Retype every one of the lines below character for character, leaving nothing out.

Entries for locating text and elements
● ● ● ● ●

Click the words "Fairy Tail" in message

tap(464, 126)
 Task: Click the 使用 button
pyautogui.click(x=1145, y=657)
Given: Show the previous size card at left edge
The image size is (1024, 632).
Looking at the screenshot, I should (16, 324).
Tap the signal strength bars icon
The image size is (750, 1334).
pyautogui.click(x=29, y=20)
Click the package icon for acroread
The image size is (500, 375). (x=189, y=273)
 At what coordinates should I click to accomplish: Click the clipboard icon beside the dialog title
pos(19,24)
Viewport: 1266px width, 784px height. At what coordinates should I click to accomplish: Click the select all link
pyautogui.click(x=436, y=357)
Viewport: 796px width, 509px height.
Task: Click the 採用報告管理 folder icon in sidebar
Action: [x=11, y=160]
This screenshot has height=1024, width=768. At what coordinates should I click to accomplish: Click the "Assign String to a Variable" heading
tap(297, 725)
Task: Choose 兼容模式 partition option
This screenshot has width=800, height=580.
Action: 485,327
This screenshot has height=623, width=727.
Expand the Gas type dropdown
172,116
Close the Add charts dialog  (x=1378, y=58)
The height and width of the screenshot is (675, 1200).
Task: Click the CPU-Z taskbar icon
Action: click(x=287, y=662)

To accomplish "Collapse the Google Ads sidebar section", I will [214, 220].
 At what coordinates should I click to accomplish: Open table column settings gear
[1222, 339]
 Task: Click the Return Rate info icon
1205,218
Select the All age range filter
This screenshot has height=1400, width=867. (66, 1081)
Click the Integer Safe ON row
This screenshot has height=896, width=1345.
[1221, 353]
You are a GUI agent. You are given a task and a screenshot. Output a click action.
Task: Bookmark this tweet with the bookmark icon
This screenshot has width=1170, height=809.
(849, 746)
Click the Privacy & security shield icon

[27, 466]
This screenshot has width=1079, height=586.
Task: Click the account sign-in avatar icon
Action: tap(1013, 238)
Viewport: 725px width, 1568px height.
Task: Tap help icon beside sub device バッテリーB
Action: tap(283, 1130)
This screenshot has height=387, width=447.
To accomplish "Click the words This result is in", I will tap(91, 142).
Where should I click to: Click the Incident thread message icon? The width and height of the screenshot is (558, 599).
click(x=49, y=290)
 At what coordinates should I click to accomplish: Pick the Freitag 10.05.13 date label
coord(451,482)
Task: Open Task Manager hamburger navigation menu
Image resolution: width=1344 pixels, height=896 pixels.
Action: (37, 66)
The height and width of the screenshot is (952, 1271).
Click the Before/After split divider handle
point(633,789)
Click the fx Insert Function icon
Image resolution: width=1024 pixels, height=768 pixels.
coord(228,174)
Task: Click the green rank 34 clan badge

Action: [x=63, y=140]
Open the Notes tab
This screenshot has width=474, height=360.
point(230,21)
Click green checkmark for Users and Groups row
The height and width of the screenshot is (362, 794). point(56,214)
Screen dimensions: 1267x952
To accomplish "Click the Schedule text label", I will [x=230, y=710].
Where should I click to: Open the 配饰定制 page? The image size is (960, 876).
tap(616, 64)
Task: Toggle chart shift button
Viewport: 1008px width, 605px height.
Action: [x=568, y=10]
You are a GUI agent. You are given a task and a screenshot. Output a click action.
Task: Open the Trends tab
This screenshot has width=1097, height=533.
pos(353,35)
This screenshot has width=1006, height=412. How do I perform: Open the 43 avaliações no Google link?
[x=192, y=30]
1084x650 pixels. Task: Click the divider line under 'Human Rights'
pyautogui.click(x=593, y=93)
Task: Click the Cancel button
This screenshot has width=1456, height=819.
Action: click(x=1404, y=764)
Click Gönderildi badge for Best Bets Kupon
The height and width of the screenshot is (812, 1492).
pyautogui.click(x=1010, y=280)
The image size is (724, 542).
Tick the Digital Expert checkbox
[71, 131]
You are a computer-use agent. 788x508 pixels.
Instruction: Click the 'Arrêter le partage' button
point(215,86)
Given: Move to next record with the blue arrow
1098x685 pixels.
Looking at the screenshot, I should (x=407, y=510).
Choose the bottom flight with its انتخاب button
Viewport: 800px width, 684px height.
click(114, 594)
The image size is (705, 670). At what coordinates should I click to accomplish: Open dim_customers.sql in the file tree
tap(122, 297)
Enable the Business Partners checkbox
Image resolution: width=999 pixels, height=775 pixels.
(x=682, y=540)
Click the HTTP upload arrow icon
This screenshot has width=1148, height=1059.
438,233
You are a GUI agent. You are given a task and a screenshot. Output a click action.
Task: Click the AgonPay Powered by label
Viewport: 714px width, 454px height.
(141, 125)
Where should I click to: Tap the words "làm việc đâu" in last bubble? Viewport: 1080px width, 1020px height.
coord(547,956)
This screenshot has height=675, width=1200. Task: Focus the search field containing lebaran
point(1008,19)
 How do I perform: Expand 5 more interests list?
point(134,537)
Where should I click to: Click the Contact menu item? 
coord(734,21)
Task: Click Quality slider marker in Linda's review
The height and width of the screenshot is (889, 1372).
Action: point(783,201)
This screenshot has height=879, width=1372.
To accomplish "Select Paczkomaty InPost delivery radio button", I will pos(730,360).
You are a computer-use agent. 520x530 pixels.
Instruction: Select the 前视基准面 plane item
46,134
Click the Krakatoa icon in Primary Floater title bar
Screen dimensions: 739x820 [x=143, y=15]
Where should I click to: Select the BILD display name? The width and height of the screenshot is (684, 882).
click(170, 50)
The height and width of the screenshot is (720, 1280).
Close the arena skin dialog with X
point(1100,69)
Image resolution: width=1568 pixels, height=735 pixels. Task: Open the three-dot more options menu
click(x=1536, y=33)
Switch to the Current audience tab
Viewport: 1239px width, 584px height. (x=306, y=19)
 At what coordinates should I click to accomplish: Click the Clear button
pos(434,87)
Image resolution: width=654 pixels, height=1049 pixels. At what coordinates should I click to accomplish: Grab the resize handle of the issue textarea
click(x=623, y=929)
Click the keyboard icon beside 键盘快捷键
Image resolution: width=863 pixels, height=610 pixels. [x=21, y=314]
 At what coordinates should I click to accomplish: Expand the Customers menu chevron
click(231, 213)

● ● ● ● ●

ANSWER TO THE PROBLEM:
Click the words "Fairy Tail" in message

tap(464, 126)
 Task: Click the 使用 button
pyautogui.click(x=1145, y=657)
Given: Show the previous size card at left edge
The image size is (1024, 632).
Looking at the screenshot, I should (16, 324).
Tap the signal strength bars icon
The image size is (750, 1334).
pyautogui.click(x=29, y=20)
Click the package icon for acroread
The image size is (500, 375). (x=189, y=273)
 At what coordinates should I click to accomplish: Click the clipboard icon beside the dialog title
pos(19,24)
Viewport: 1266px width, 784px height. At what coordinates should I click to accomplish: Click the select all link
pyautogui.click(x=436, y=357)
Viewport: 796px width, 509px height.
Task: Click the 採用報告管理 folder icon in sidebar
Action: [x=11, y=160]
This screenshot has height=1024, width=768. At what coordinates should I click to accomplish: Click the "Assign String to a Variable" heading
tap(297, 725)
Task: Choose 兼容模式 partition option
This screenshot has width=800, height=580.
Action: 485,327
This screenshot has height=623, width=727.
Expand the Gas type dropdown
172,116
Close the Add charts dialog  (x=1378, y=58)
The height and width of the screenshot is (675, 1200).
Task: Click the CPU-Z taskbar icon
Action: click(x=287, y=662)

To accomplish "Collapse the Google Ads sidebar section", I will [214, 220].
 At what coordinates should I click to accomplish: Open table column settings gear
[1222, 339]
 Task: Click the Return Rate info icon
1205,218
Select the All age range filter
This screenshot has height=1400, width=867. (66, 1081)
Click the Integer Safe ON row
This screenshot has height=896, width=1345.
[1221, 353]
You are a GUI agent. You are given a task and a screenshot. Output a click action.
Task: Bookmark this tweet with the bookmark icon
This screenshot has width=1170, height=809.
(849, 746)
Click the Privacy & security shield icon

[27, 466]
This screenshot has width=1079, height=586.
Task: Click the account sign-in avatar icon
Action: tap(1013, 238)
Viewport: 725px width, 1568px height.
Task: Tap help icon beside sub device バッテリーB
Action: tap(283, 1130)
This screenshot has height=387, width=447.
To accomplish "Click the words This result is in", I will tap(91, 142).
Where should I click to: Click the Incident thread message icon? The width and height of the screenshot is (558, 599).
click(x=49, y=290)
 At what coordinates should I click to accomplish: Pick the Freitag 10.05.13 date label
coord(451,482)
Task: Open Task Manager hamburger navigation menu
Image resolution: width=1344 pixels, height=896 pixels.
Action: (37, 66)
The height and width of the screenshot is (952, 1271).
Click the Before/After split divider handle
point(633,789)
Click the fx Insert Function icon
Image resolution: width=1024 pixels, height=768 pixels.
coord(228,174)
Task: Click the green rank 34 clan badge

Action: [x=63, y=140]
Open the Notes tab
This screenshot has width=474, height=360.
point(230,21)
Click green checkmark for Users and Groups row
The height and width of the screenshot is (362, 794). point(56,214)
Screen dimensions: 1267x952
To accomplish "Click the Schedule text label", I will [x=230, y=710].
Where should I click to: Open the 配饰定制 page? The image size is (960, 876).
tap(616, 64)
Task: Toggle chart shift button
Viewport: 1008px width, 605px height.
Action: [x=568, y=10]
You are a GUI agent. You are given a task and a screenshot. Output a click action.
Task: Open the Trends tab
This screenshot has width=1097, height=533.
pos(353,35)
This screenshot has width=1006, height=412. How do I perform: Open the 43 avaliações no Google link?
[x=192, y=30]
1084x650 pixels. Task: Click the divider line under 'Human Rights'
pyautogui.click(x=593, y=93)
Task: Click the Cancel button
This screenshot has width=1456, height=819.
Action: click(x=1404, y=764)
Click Gönderildi badge for Best Bets Kupon
The height and width of the screenshot is (812, 1492).
pyautogui.click(x=1010, y=280)
The image size is (724, 542).
Tick the Digital Expert checkbox
[71, 131]
You are a computer-use agent. 788x508 pixels.
Instruction: Click the 'Arrêter le partage' button
point(215,86)
Given: Move to next record with the blue arrow
1098x685 pixels.
Looking at the screenshot, I should (x=407, y=510).
Choose the bottom flight with its انتخاب button
Viewport: 800px width, 684px height.
click(114, 594)
The image size is (705, 670). At what coordinates should I click to accomplish: Open dim_customers.sql in the file tree
tap(122, 297)
Enable the Business Partners checkbox
Image resolution: width=999 pixels, height=775 pixels.
(x=682, y=540)
Click the HTTP upload arrow icon
This screenshot has width=1148, height=1059.
438,233
You are a GUI agent. You are given a task and a screenshot. Output a click action.
Task: Click the AgonPay Powered by label
Viewport: 714px width, 454px height.
(141, 125)
Where should I click to: Tap the words "làm việc đâu" in last bubble? Viewport: 1080px width, 1020px height.
coord(547,956)
This screenshot has height=675, width=1200. Task: Focus the search field containing lebaran
point(1008,19)
 How do I perform: Expand 5 more interests list?
point(134,537)
Where should I click to: Click the Contact menu item? 
coord(734,21)
Task: Click Quality slider marker in Linda's review
The height and width of the screenshot is (889, 1372).
Action: point(783,201)
This screenshot has height=879, width=1372.
To accomplish "Select Paczkomaty InPost delivery radio button", I will pos(730,360).
You are a computer-use agent. 520x530 pixels.
Instruction: Select the 前视基准面 plane item
46,134
Click the Krakatoa icon in Primary Floater title bar
Screen dimensions: 739x820 [x=143, y=15]
Where should I click to: Select the BILD display name? The width and height of the screenshot is (684, 882).
click(170, 50)
The height and width of the screenshot is (720, 1280).
Close the arena skin dialog with X
point(1100,69)
Image resolution: width=1568 pixels, height=735 pixels. Task: Open the three-dot more options menu
click(x=1536, y=33)
Switch to the Current audience tab
Viewport: 1239px width, 584px height. (x=306, y=19)
 At what coordinates should I click to accomplish: Click the Clear button
pos(434,87)
Image resolution: width=654 pixels, height=1049 pixels. At what coordinates should I click to accomplish: Grab the resize handle of the issue textarea
click(x=623, y=929)
Click the keyboard icon beside 键盘快捷键
Image resolution: width=863 pixels, height=610 pixels. [x=21, y=314]
 At what coordinates should I click to accomplish: Expand the Customers menu chevron
click(231, 213)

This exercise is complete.